The thirteenth chapter of Matthew’s Gospel introduces us to Jesus’s use of parables.
A parable is a wise saying or a fictitious short story used by Jesus to expound his teaching. It leads the listener to concede a point that he himself does not immediately perceive as applicable to himself, so the lesson goes home.
Most of the parables used by Jesus come from his own life setting, so they were familiar to his listeners. Later on, the teachings of Jesus were modified by the early Christian community. We notice this when we compare the parables in their different Gospel versions.
One of the simplest and best loved parables is that of the Sower. It’s a simple description of the process of ploughing in Palestine, of the kind of ground on which the seed is sown, and of the usual results.
The “footpath” is the soil trodden hard in paths through the fields. Wild thorns, the most common weed in the country, are not cleared before ploughing, but are upturned during the act of ploughing itself.

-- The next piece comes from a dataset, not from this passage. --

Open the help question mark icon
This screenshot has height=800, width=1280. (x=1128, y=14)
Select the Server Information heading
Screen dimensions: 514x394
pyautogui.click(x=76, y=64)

The fields are sown throughout, even at the edges where the limestone subsoil lies close to the surface. The parable concludes with a reference to the yield of the crop, which varies depending on the quality of the soil where the seed was sown.
The ‘kingdom of heaven’ is the central point of the parable. The kingdom will arrive in spite of obstacles. The harvest will be there, in spite of the difficulties of growth. This is a real cause of hope. Even in the early Church communities, not everyone yielded a bumper harvest. The results varied. So this parable is an image of the Church in growth.